Como as ciências humanas pretendem chegar ao que é o homem, nele mesmo, sem desconfiar que ele é constituído por estruturas, tal como a Psicanálise, a Etnologia e a Linguística exigirão, a vocação das ciências humanas não será realmente crítica. O homem que delas surge para o saber, não percebe que sua vida é finita, que a morte é inexorável, que sem a linguagem não há possibilidade de haver sentido e que a cultura humana dá as cartas, sempre. A busca de uma origem primeira e de um final redentor se frustra nos condicionamentos do inconsciente, da cultura e da linguagem.
Quem "sacou" isso? Nietzsche e Freud, e também etnólogos como Lévi-Strauss, para quem a "estrutura dissolve o homem", ele é constituído por meio de invariantes culturais comuns às diversas sociedades, tanto as antes chamadas de "primitivas", como as chamadas "sociedades com história".
Há condicionantes, não somos donos de nosso destino, e, ao mesmo tempo, agimos, vivemos, falamos, trocamos produtos e criamos artefatos. 

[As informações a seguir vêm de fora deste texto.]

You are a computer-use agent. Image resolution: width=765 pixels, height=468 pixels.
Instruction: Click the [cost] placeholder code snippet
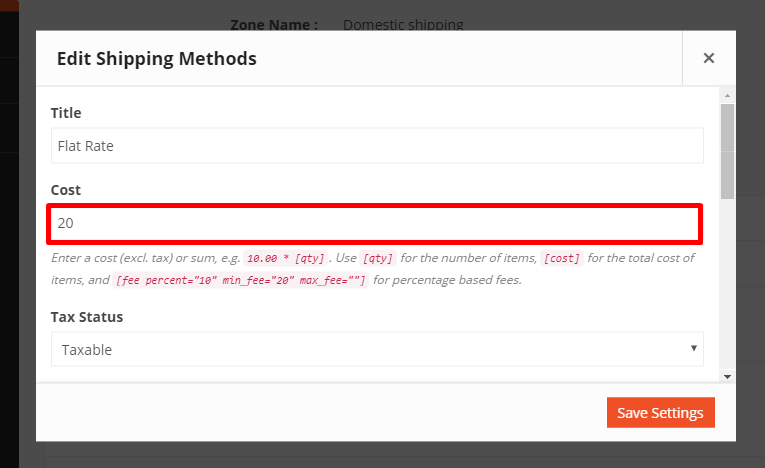(x=562, y=258)
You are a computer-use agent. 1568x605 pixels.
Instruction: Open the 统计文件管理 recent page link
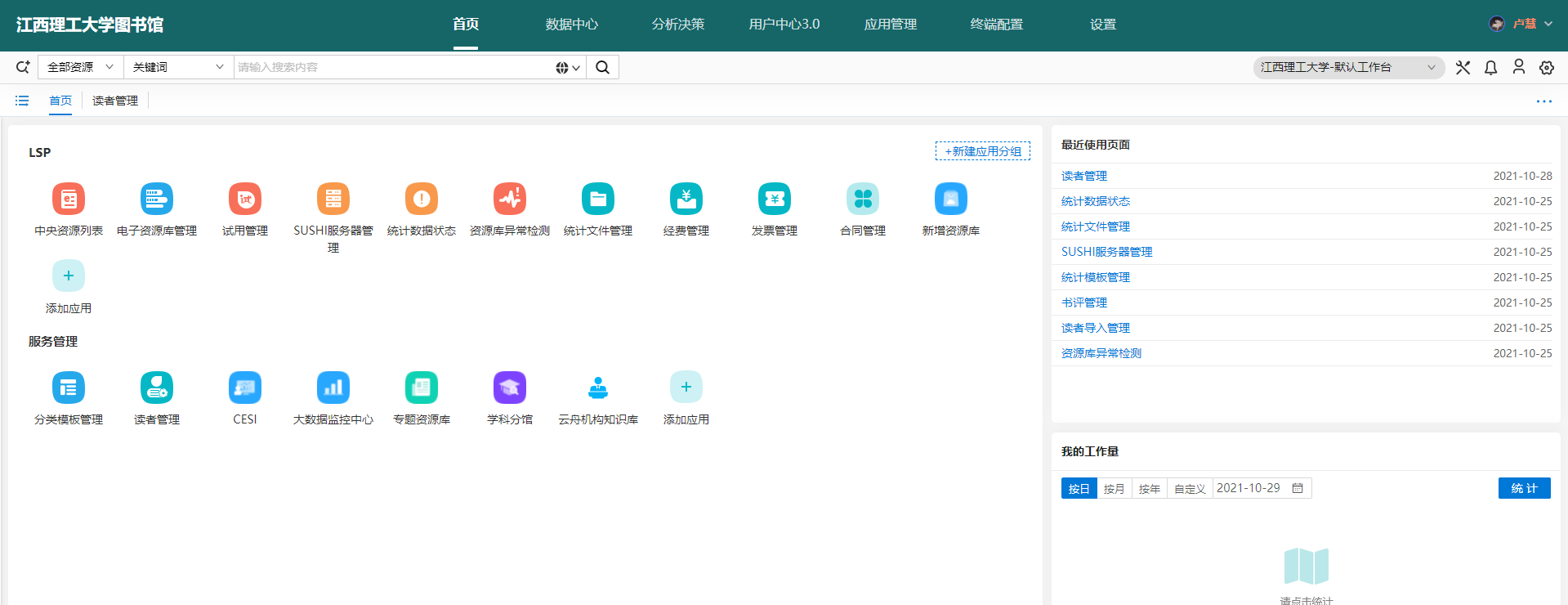[x=1095, y=226]
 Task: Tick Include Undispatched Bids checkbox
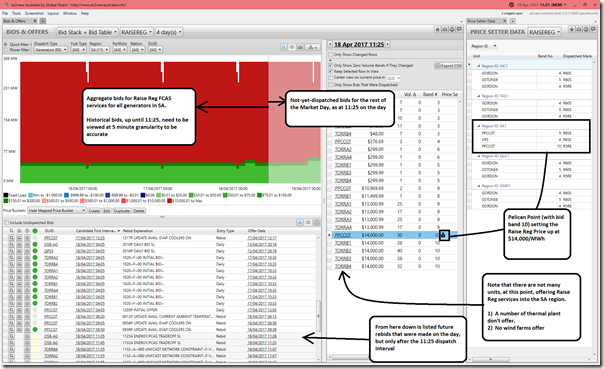pyautogui.click(x=7, y=223)
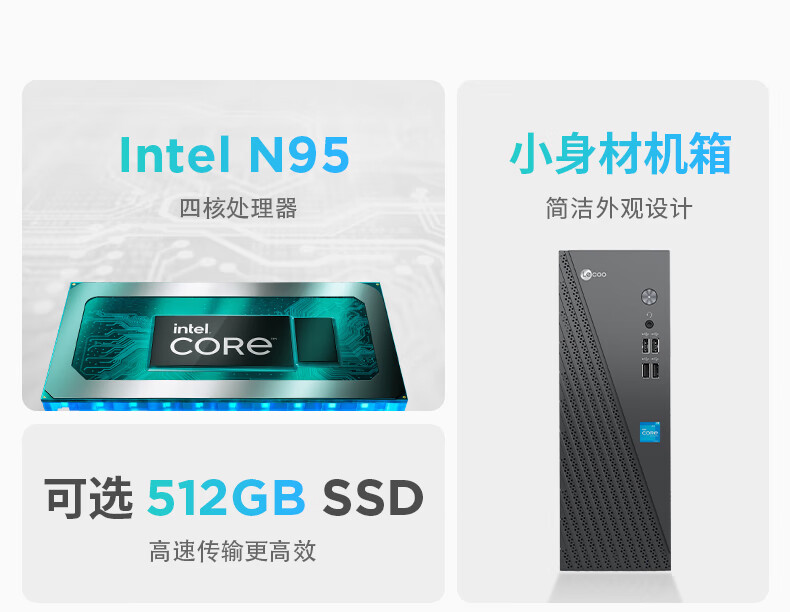The image size is (790, 612).
Task: Click the intel CORE label on the chip
Action: click(221, 340)
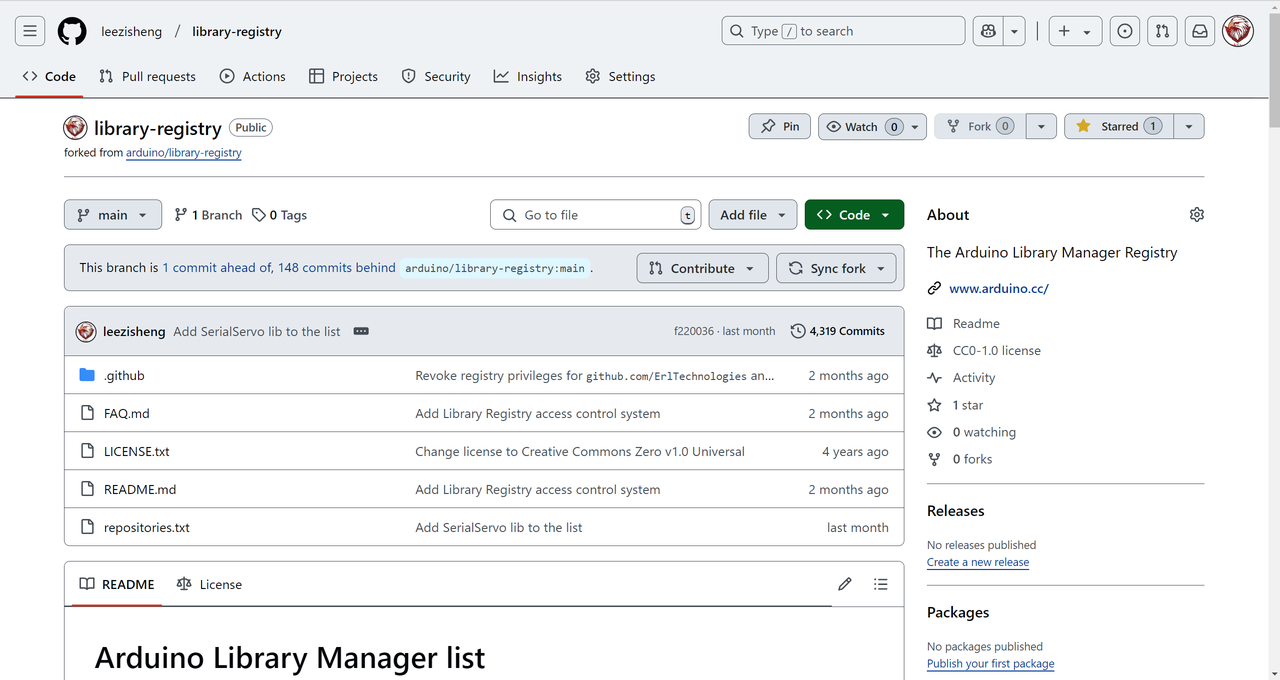
Task: Switch to the License tab
Action: click(x=209, y=584)
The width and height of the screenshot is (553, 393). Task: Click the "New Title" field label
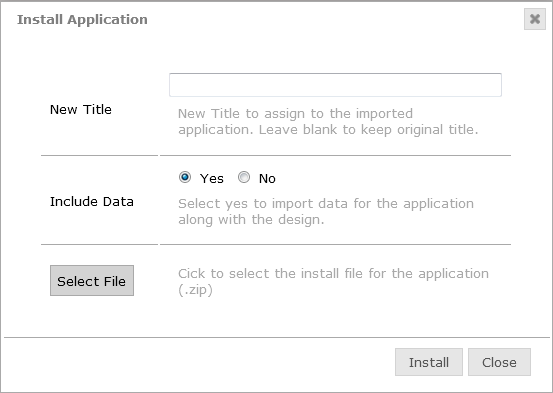pos(81,109)
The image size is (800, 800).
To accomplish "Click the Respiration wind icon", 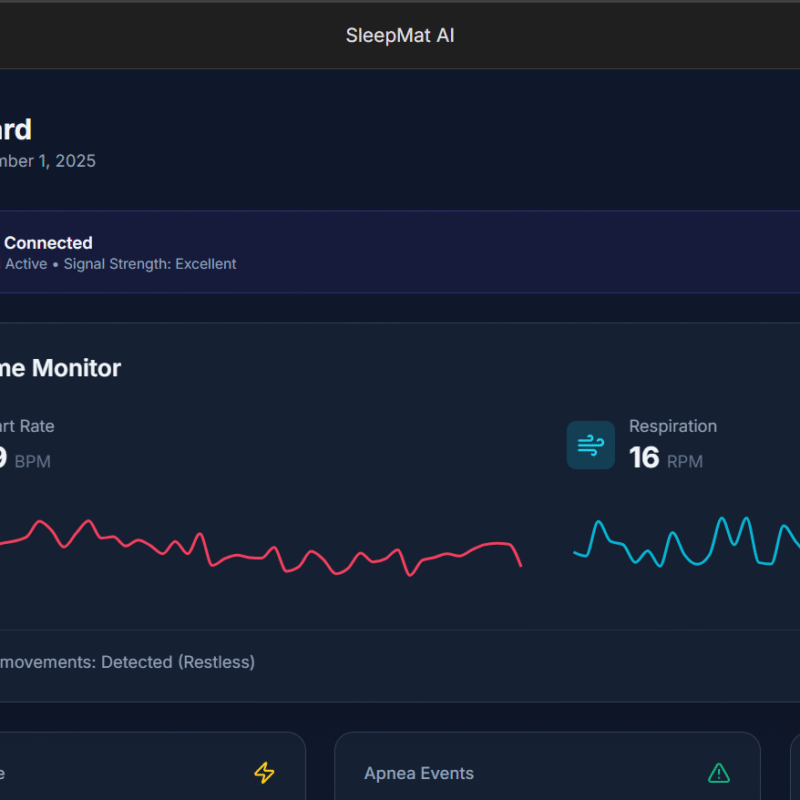I will pyautogui.click(x=591, y=445).
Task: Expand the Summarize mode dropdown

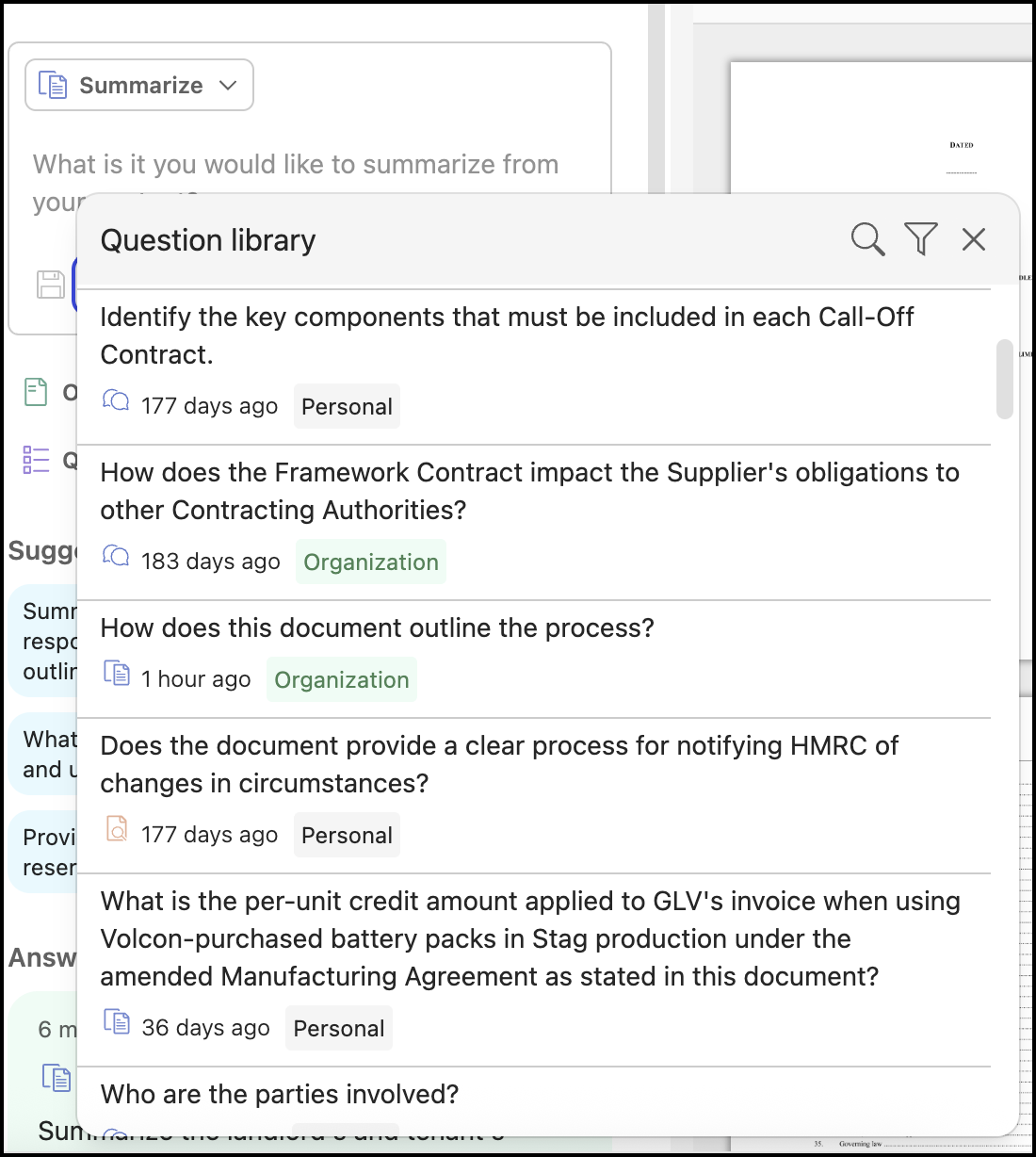Action: pyautogui.click(x=139, y=85)
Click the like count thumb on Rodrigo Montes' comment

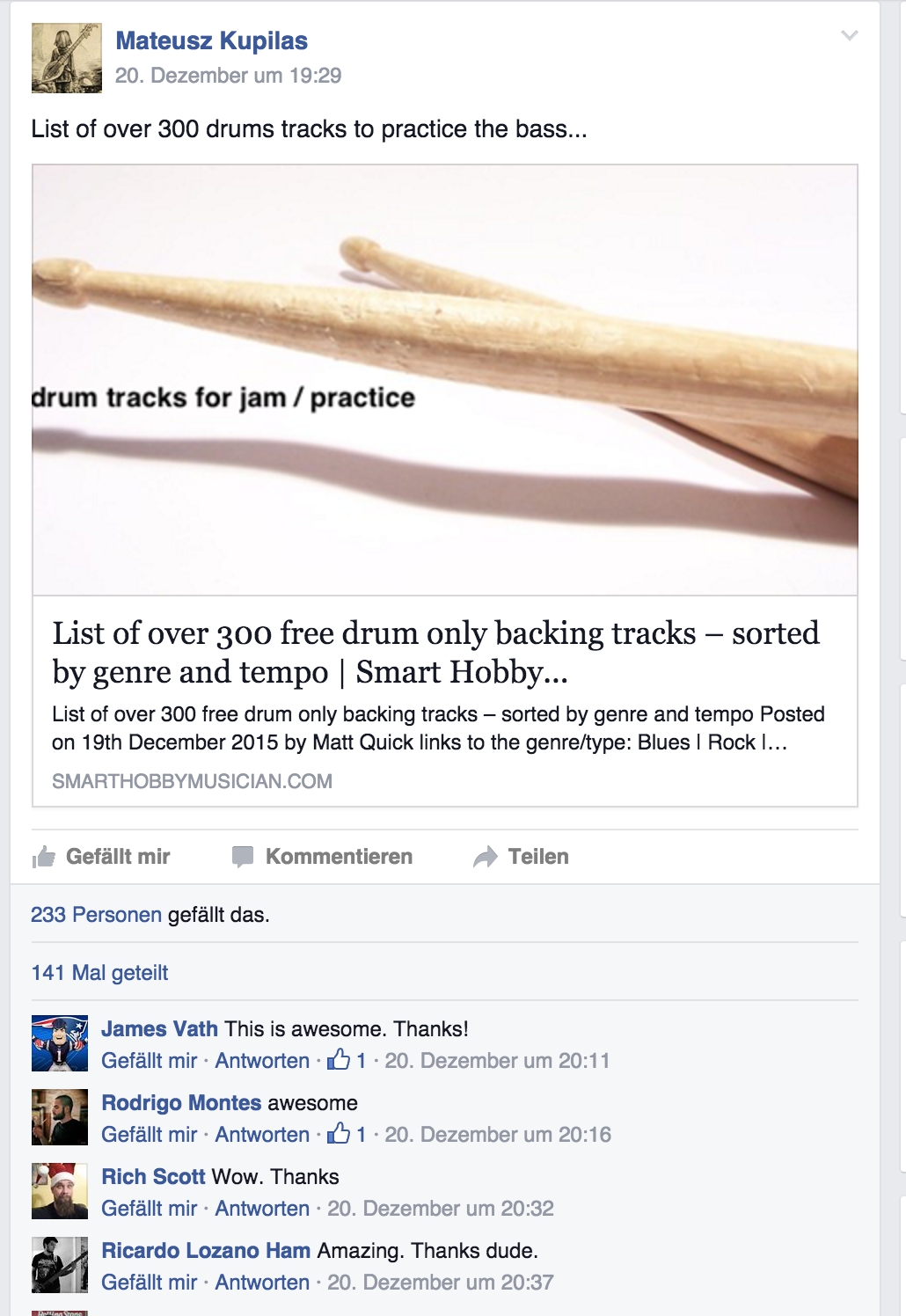pyautogui.click(x=339, y=1134)
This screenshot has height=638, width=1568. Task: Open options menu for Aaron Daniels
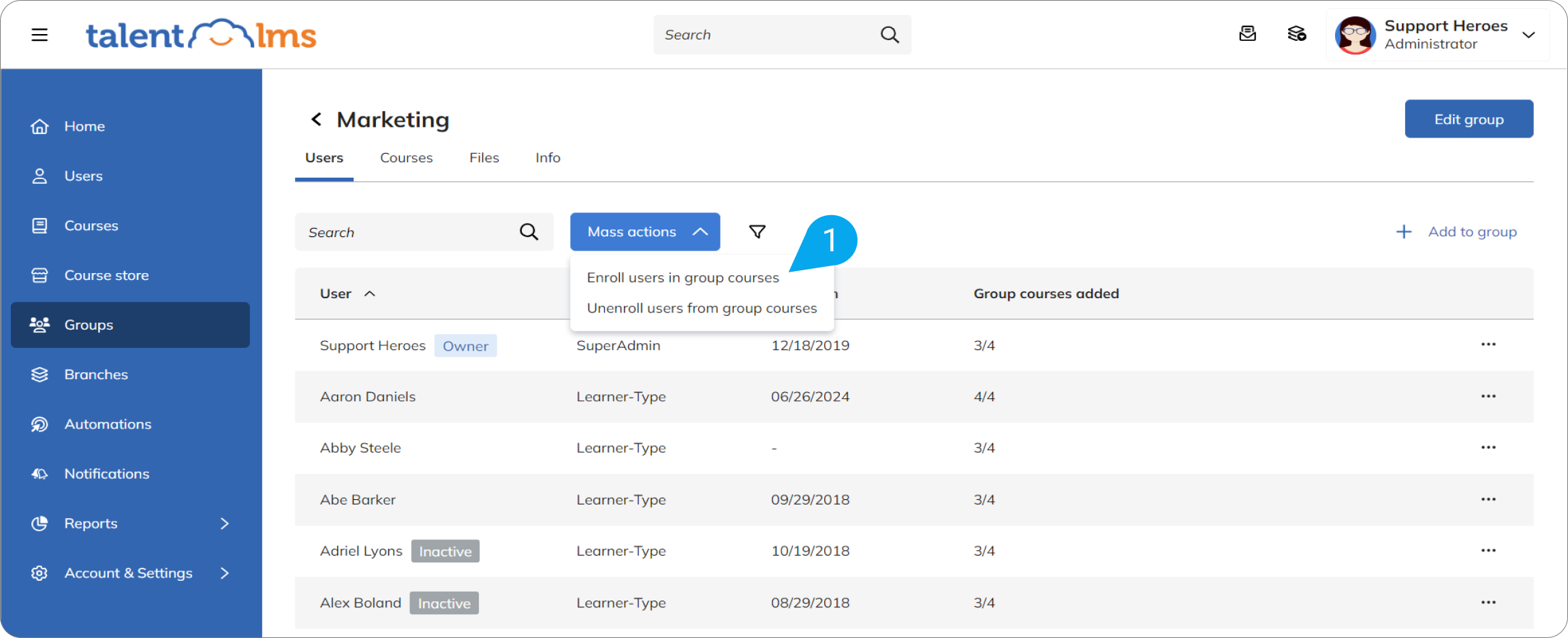1488,396
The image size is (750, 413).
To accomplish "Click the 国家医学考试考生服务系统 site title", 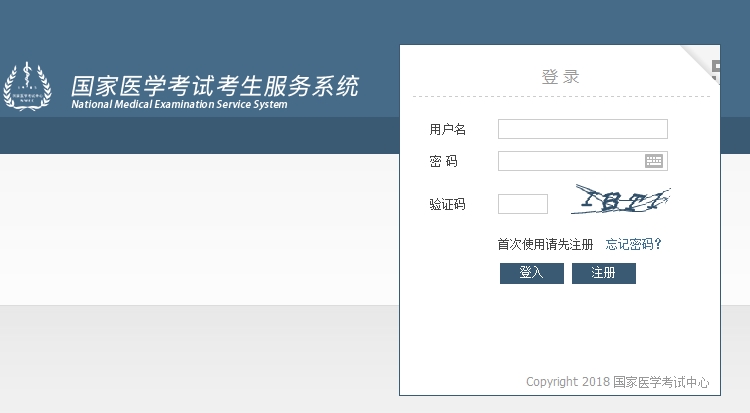I will coord(214,85).
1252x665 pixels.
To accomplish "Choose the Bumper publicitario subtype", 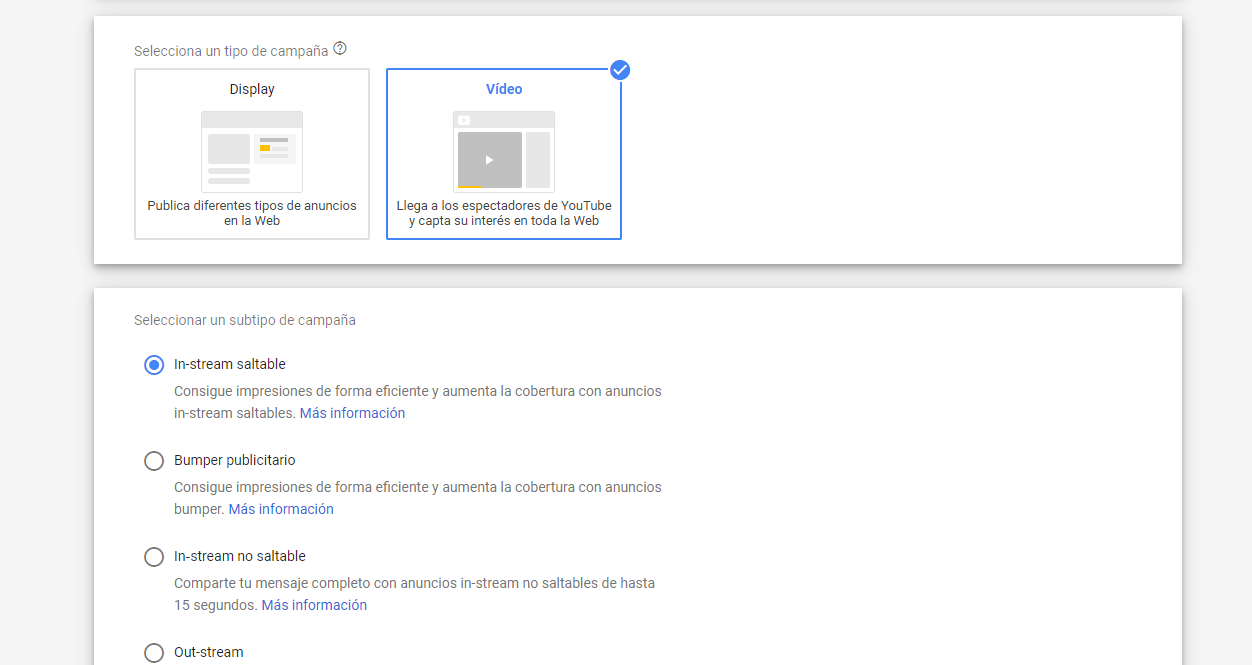I will tap(153, 460).
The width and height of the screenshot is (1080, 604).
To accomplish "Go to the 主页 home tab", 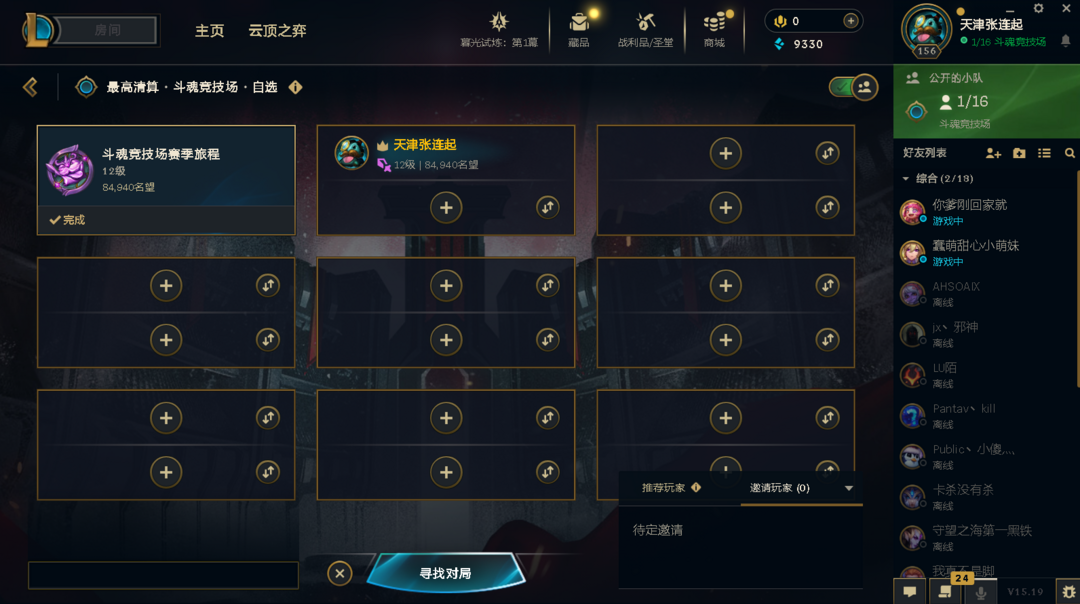I will point(209,31).
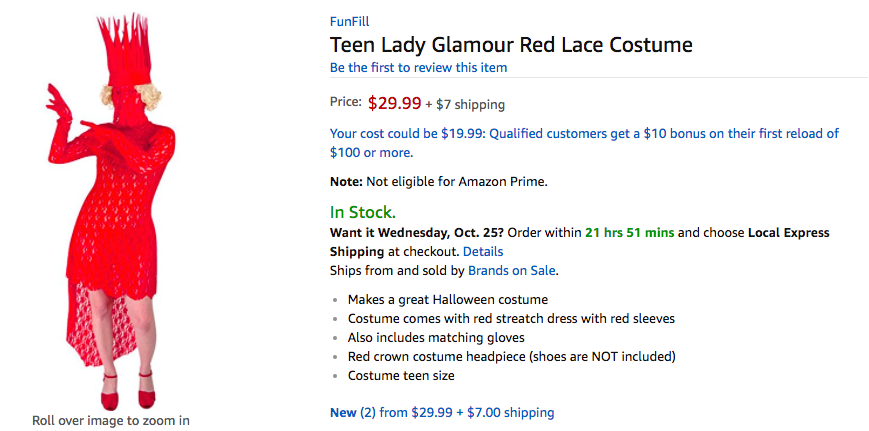Viewport: 869px width, 431px height.
Task: Click the 'Also includes matching gloves' bullet
Action: (436, 338)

Nos desviamos da pergunta perturbadora e inevitável sobre nosso fim, a morte. E também de haver fala e nela podermos pensar. E mais, a carência de desejar e de o objeto que supriria essa carência, faltar.
Por isso, quando Nietzsche anunciou que o homem não necessita de Deus, que o homem é o inventor de Deus, Foucault mostrou que o inventor também morreu. Criador e criatura morreram. E no saber ocidental ainda pululam formas, estruturas, linguagem, inconsciente. Estão aí, nos constituem, mas fora e longe de nosso alcance.
Por isso o riso irônico com relação às filosofias do homem como sujeito com uma essência, com uma existência e cuja liberdade seria ilimitada. A existência não é nossa essência, pela simples razão de que não temos essência alguma.